Places gather meaning from the names we give to them. It’s a basic human impulse to give a name to a place. The original gestures pass into history and are sometimes overlooked as we live day to day. People who are new to a place may not know the source of the names on local streets, buildings, and monuments. Sometimes names change: Lowell replaced East Chelmsford, which replaced Wamesit. Across Lowell, there are tributes to notable persons from the community in the form of signs, plaques, building names, and more. On Highland Street at the Edith Nourse Rogers School, now the home of the administrative offices of the Lowell School Department, the ever-busy gymnasium is named for James P. Scondras (1920 – 1945). He was a star athlete at Lowell High School and Holy Cross College who died in battle on the island of Iwo Jima in February, 1945.
Here are three links to websites that tell more about this outstanding young man and US Marine: The Lowell High School Athletic Hall of Fame site, another called Baseball in Wartime, and the Spring 2011 issue of the online magazine of Holy Cross College in Worcester. The Holy Cross article by John W. Gearan is especially interesting for its telling of what happened on Iwo Jima:
Impossible to imagine, but true. Sgt. Tsaffaras, First Lt. Scondras ’43 and Cpl. Tsapatsaris grew up in The Acre, an immigrant-springboard neighborhood, then also known as Greektown. All graduated from Lowell High.
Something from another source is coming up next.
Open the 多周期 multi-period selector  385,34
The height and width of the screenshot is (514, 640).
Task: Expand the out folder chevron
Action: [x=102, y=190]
Because he had high cheekbones and the daring of a Native American brave, his pals nicknamed Jimmy Scondras “The Chief.” They called Tsapatsaris “Red” because of his hair. Scondras ’43 signed on with the U.S. Marines Corps Reserves at Holy Cross. Tsaffaras joined the Marines in April 1942, Tsapatsaris, in November 1943.
Now they are together again, in a foxhole, in mortal danger. The reunion lasts only 20 minutes. “Jimmy (Tsaffaras) put together a quick meal for us from a can of scrambled eggs,” recalls Tsapatsaris.